Как-то под вечер, в промежутке между двумя ливнями, сэр Уилоби, сопровождаемый вереницей любителей предобеденного моциона, прогуливался по величественной террасе Большого дома со своей невестой, прекрасной и блистательной Констанцией Дарэм, которой он на правах влюбленного изливался в своих чувствах. Дойдя до конца террасы и собираясь уже повернуть назад, сэр Уилоби, как всегда покровительствуемый случаем (ведь все, что ниспосылает нам невидимый даятель благ и невзгод, именуется у нас случаем), кинул взгляд в сторону липовой аллеи и, будучи наделен тонкой нервной организацией, испытал нечто вроде предчувствия, ибо взгляд его упал на какого-то коренастого, приземистого человека, пересекавшего усыпанную гравием площадку перед парадным крыльцом. Ничто не выдавало в нем джентльмена — «ни шляпа его, ни пальто его, ни обувь его, и ничего, что было у него»; так, в библейском стиле, столь излюбленном истинными джентльменами, рассказывал впоследствии Уилоби о своем посетителе. Несколькими беглыми штрихами он обрисовал наружность этого субъекта, надо сказать, достаточно непривлекательную: с баулом в руке, подняв ворот под меланхолически обвисающими полями шляпы, без зонта и без перчаток, он походил на обанкротившегося лавочника, скрывающегося от кредиторов.

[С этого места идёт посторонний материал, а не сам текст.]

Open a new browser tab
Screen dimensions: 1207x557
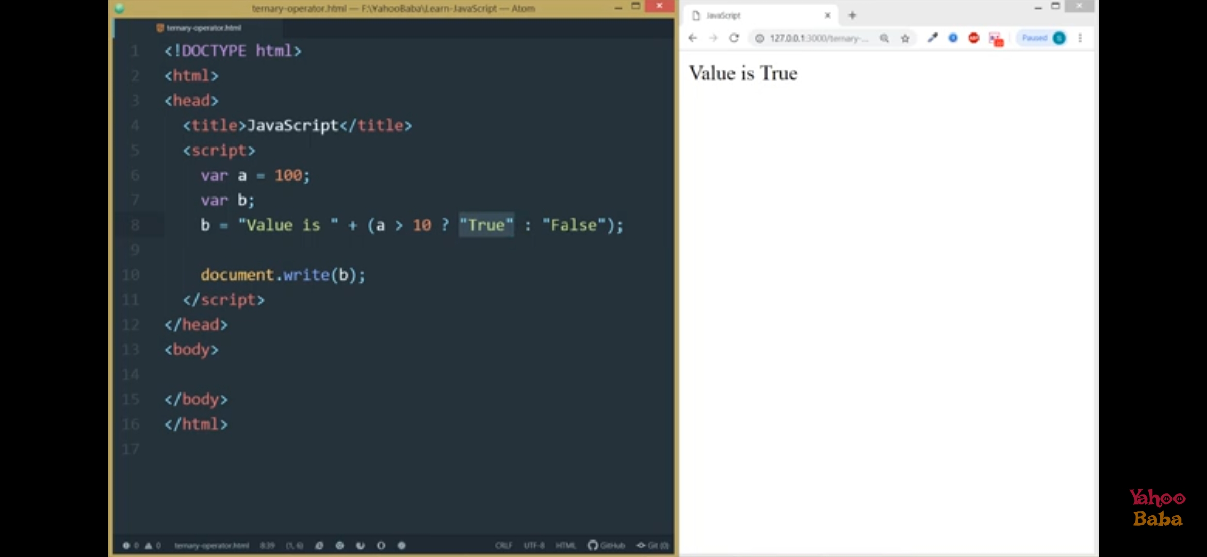click(x=852, y=15)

Впрочем, инцидент, который мы взялись описать, сам по себе довольно тривиален; сэру Уилоби была подана визитная карточка лейтенанта Паттерна, и сэр Уилоби, бросив ее обратно на поднос, сказал лакею: «Дома нет».

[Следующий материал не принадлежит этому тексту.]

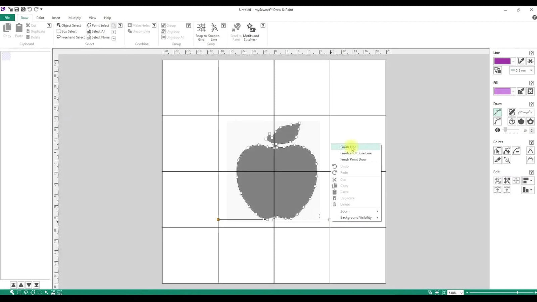Click the Send to Paint icon
This screenshot has height=302, width=537.
point(236,32)
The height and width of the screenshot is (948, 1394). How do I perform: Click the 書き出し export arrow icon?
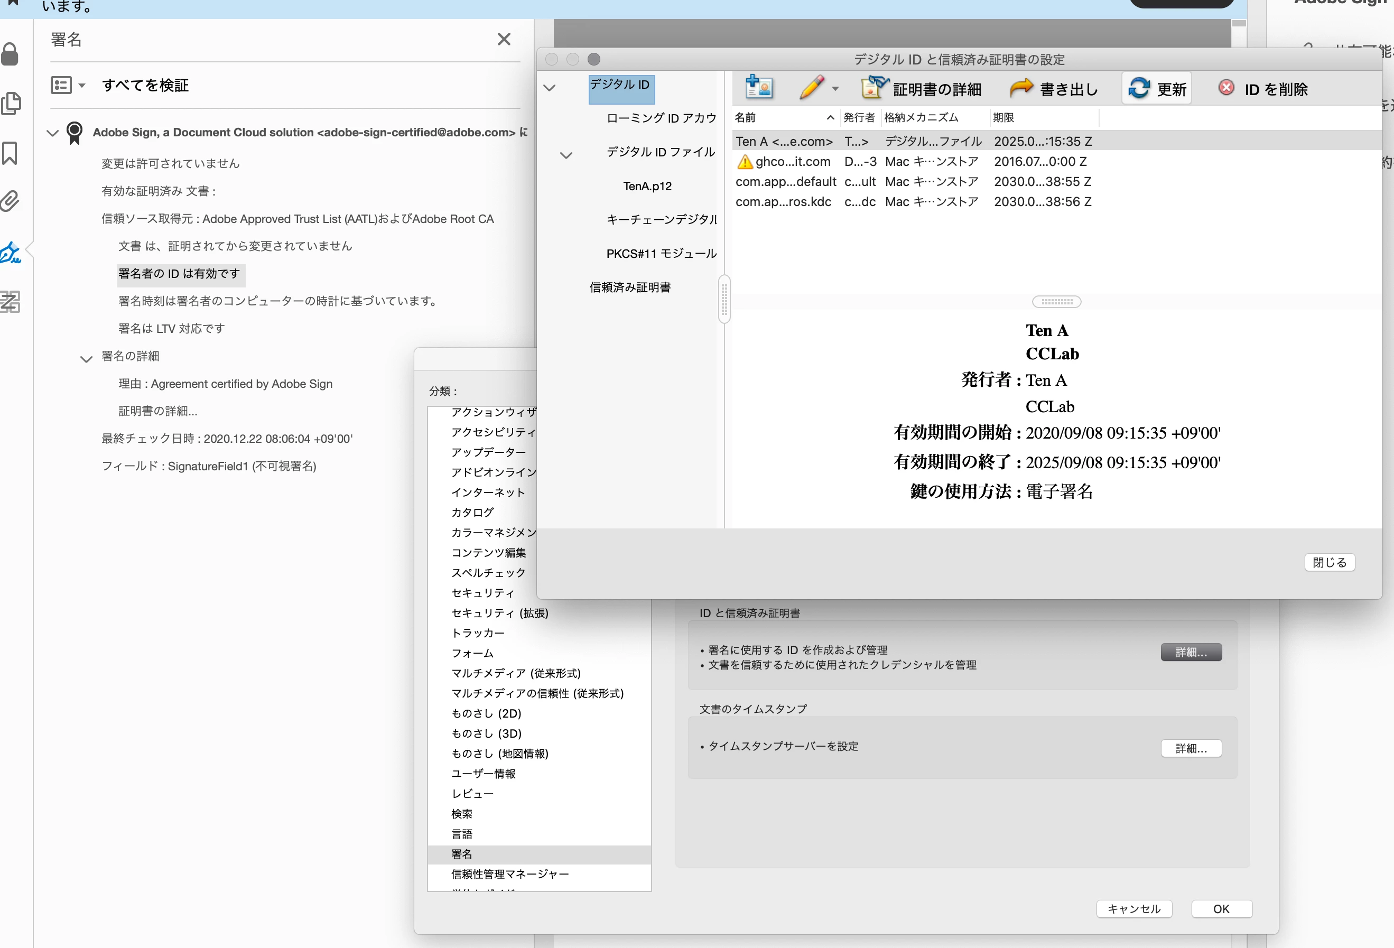(x=1022, y=88)
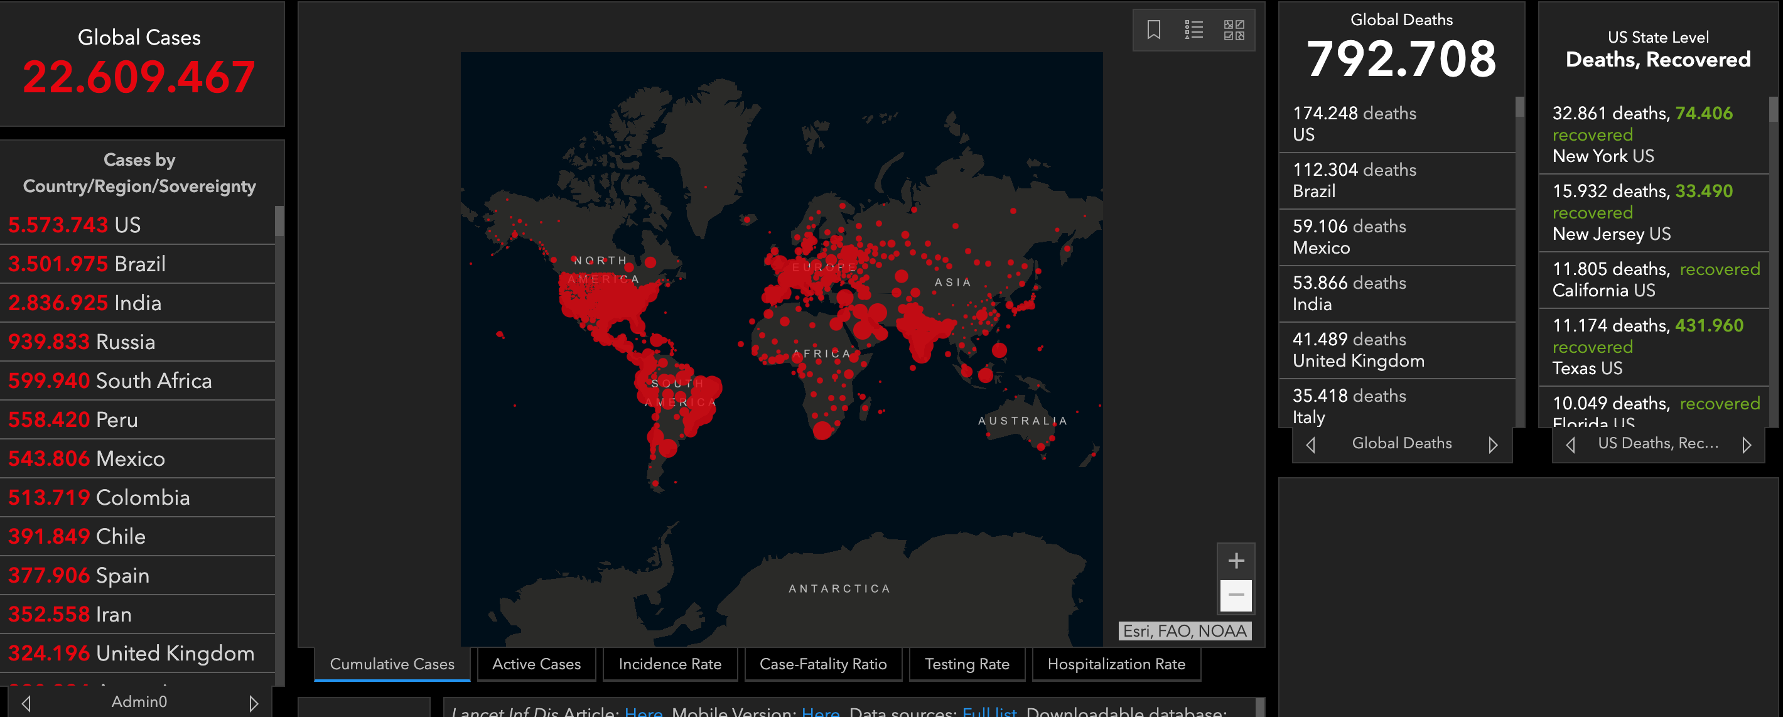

Он был глубоко разочарован и чувствовал себя обманутым: возраст и, главное, внешность человека, который так некстати пришел заявить свои родственные притязания, были совершенно неприемлемы. Сэр Уилоби, со свойственным ему тактом, мгновенно осознал всю невозможность представить знакомым этого малорослого невзрачного увальня в качестве доблестного лейтенанта морской пехоты, который доводится ему кузеном. Слишком много, слишком горячо говорил он об этом человеке. Будь это молоденький лейтенантик с более или менее вульгарной наружностью, его еще можно было бы с грехом пополам протащить в свой круг, рассказав в шутливом гиперболическом тоне историю его подвига и тем самым искупив неприглядность его фигуры. Но плотный морской пехотинец, достигший солидного возраста и чина младшего офицера, был решительно невозможен. Элементарная деликатность повелевала избавиться от него без лишних разговоров. Джентльмен, совершивший эту операцию, проявил необычайное для своих лет умение орудовать ножом.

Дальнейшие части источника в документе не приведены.